## Begin Provided passage

Darras was a Husky and ready to compete for a spot in the starting lineup. He got his first start against Auburn, the third game of the season, and played well, 2-for-4 with a double and an RBI.

Things didn't come so easy for Darras though after that first game, there seemed to be a problem with his vision.

"The beginning part of the season was tough. I had trouble seeing the ball at times," said Darras. "So we get to Lipscomb and I said to Coach Penders, I think I need glasses. So I got checked out and sure enough I needed glasses. There was definitely an adjustment period."

"The important thing was that they stuck with me, at no point was I ever just buried, said Darras. "Coach [Jeff] Hourigan and I worked twice a week before class, after practice whenever I had the time and he was there. He always was willing to work with me, which was awesome, my season turned around after working with him."

Darras ended up playing 41 games for the Huskies in 2014, primarily at designated hitter, and hitting .241 with 10 RBIs. However, that's not where the story ends for Darras. During that season Darras discovered something very interesting while having fun with teammates during a rain delay.

"I will never forget it, Rutgers rainout, said Darras. "I remember [sophomore pitcher] Anthony Kay and I were just talking and I told him that I thought I could pitch, sure enough we have a rain delay and we go in the barn and I faced Kay in a live at-bat and [junior Bryan] Daniello filmed it.

"A couple days later I tell Coach Mac that I felt pretty good in there and Daniello showed him the video and it just went from there. I have to thank Coach Penders and Coach Mac for the opportunity, they gave me an opportunity that literally no one else would have. I mean no one else would take a chance on a kid who has never pitched in his life and say go ahead, run with it and that's exactly what they did," Darras recalled.

MacDonald jokingly agrees with Darras about the whole situation. "Isn't recruiting a simple science," said MacDonald. "You get a Cal State Fullerton DH/INF and he does okay playing in his first full year of collegiate baseball and then he goes off and becomes a submariner who is probably going to get a decent amount of innings, exactly how we drew it up."

Darras will be a bullpen arm now for the Huskies as he enters the 2015 season, and both Penders and MacDonald see him in line for major late-game innings. Darras' pitch repertoire includes a fastball, sinker, slider and changeup.

"Right now my sinker and my slider are my go-to out of the pen," said Darras. "I'm a groundball pitcher, my bread and butter is the double play. I will typically face righties a little more sidearm and I have a little more velocity. For lefties I will drop down a little bit more so I can get more sink and make it a little harder on their bat speed. That's the main difference."

## End Provided passage

__Work instructions__.
**a.** In the baseball story about Darras, who filmed his live at-bat against Anthony Kay during the rain delay?
**b.** Pick up the baseball story about Darras right after its last quote and write the next part.
The records that follow come from a different source than the baseball story.

## Begin Dataset rows

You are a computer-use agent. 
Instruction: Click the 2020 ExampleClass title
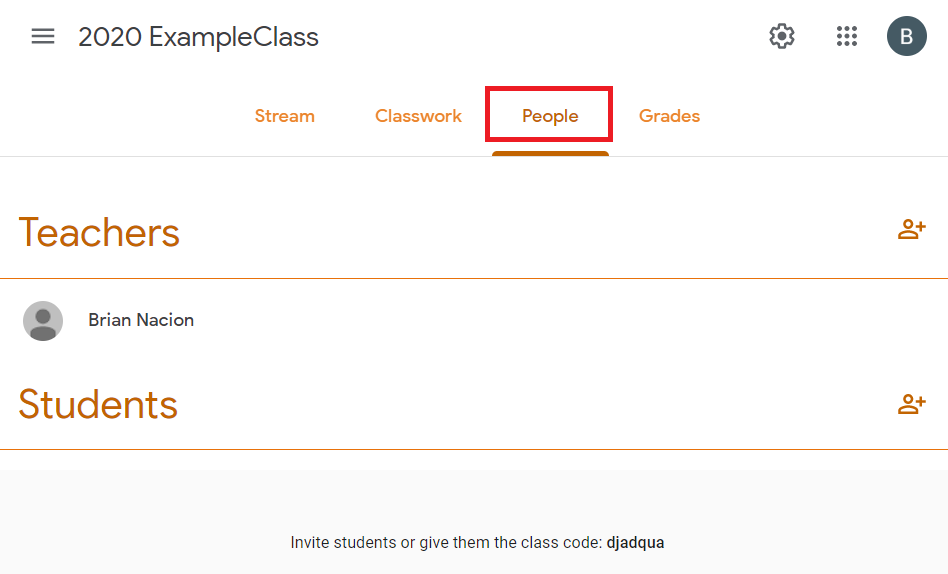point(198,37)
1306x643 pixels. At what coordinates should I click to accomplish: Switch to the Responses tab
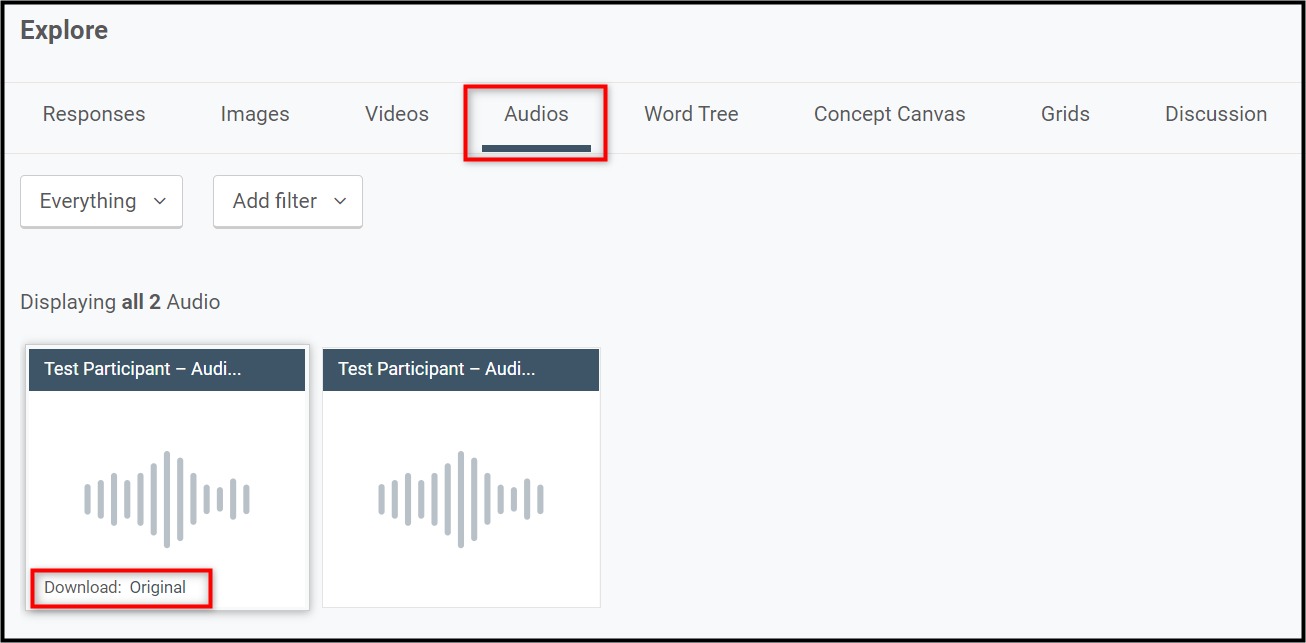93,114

## End Dataset rows
## Begin Dataset rows

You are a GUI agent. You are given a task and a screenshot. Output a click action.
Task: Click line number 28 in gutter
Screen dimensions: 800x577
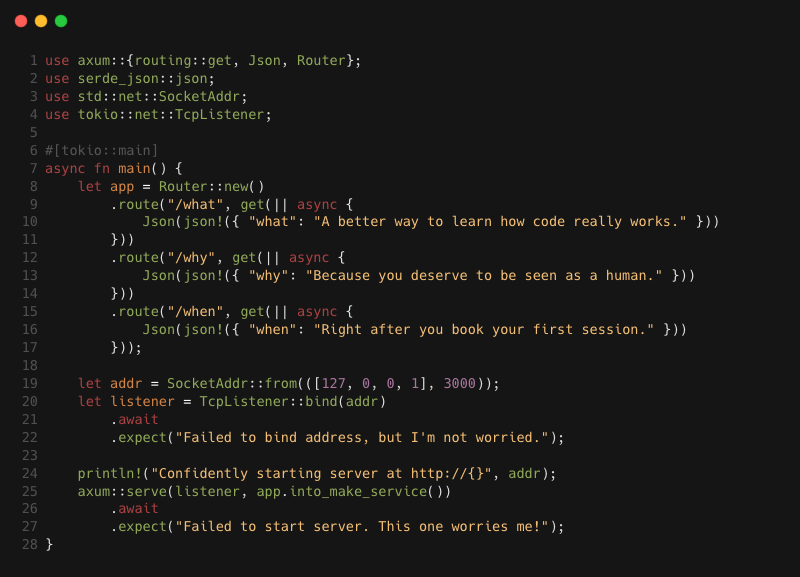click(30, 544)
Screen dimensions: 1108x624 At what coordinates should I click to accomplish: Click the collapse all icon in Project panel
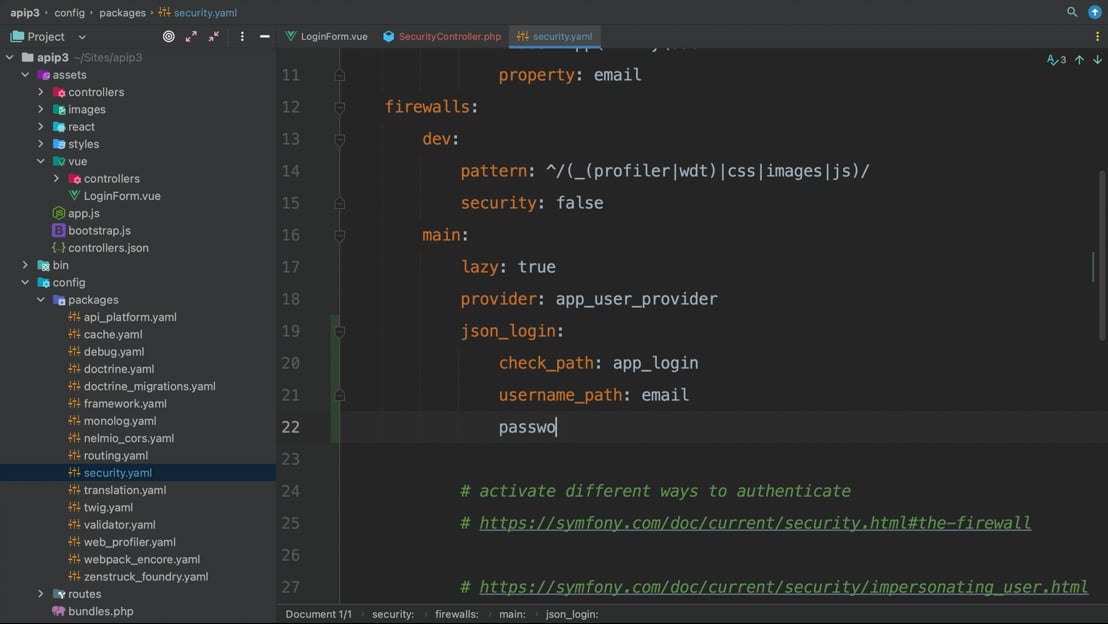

## End Dataset rows

__Task answers__.
**a.** Bryan Daniello, a junior, filmed it.

**b.**
Whether it be unorthodox or not, the Huskies will need Darras to get big outs out of the bullpen in order for the team to succeed. For Darras, it may be different but it suits him perfectly.


In addition to Darras, the Huskies have several other relievers who will look to make an impact late in games. UConn held a 2.67 bullpen ERA in 2014, but lost David Mahoney to graduation following the season. Mahoney made 61 appearances out of the bullpen over the last two years, including a program-record 34 outings in 2013.

Devin Over (Windsor, Conn.) led the Huskies in ERA last year with a 2.05 mark in 26.1 innings, and a strong summer along with a fastball clocked in the mid-90s has created high hopes for the redshirt-junior this season.

"Last year was awesome for me. In terms of the season the team didn't have the season we envisioned but individually it was awesome. I was finally able to get back on the mound, it had been a struggle to get there with all the injuries and setbacks but all the hard work to get back was worth it," Over said.

After being limited to five innings in 2012 and 2013 combined, Over was barely more than an afterthought for the UConn 'pen in 2014 before working his way back and becoming an effective late-inning weapon for the Huskies.

"For Devin, he is finally healthy. He isn't worried about throwing a pitch and his shoulder starting to hurt, so he had more confidence and started to hit numbers that he they thought he would hit when he was first recruited here, hitting 94-95," MacDonald said.

Along with Over, sophomore Patrick Ruotolo opened eyes during his rookie campaign a year ago. The Peabody, Mass. native led all bullpen arms with 44.0 innings in relief and held a 2.86 ERA in his 25 outings, striking out 49 batters against only 23 walks. He was the lone Husky on the year to strikeout over a batter per inning and posted a pair of saves, both coming in three-inning outings.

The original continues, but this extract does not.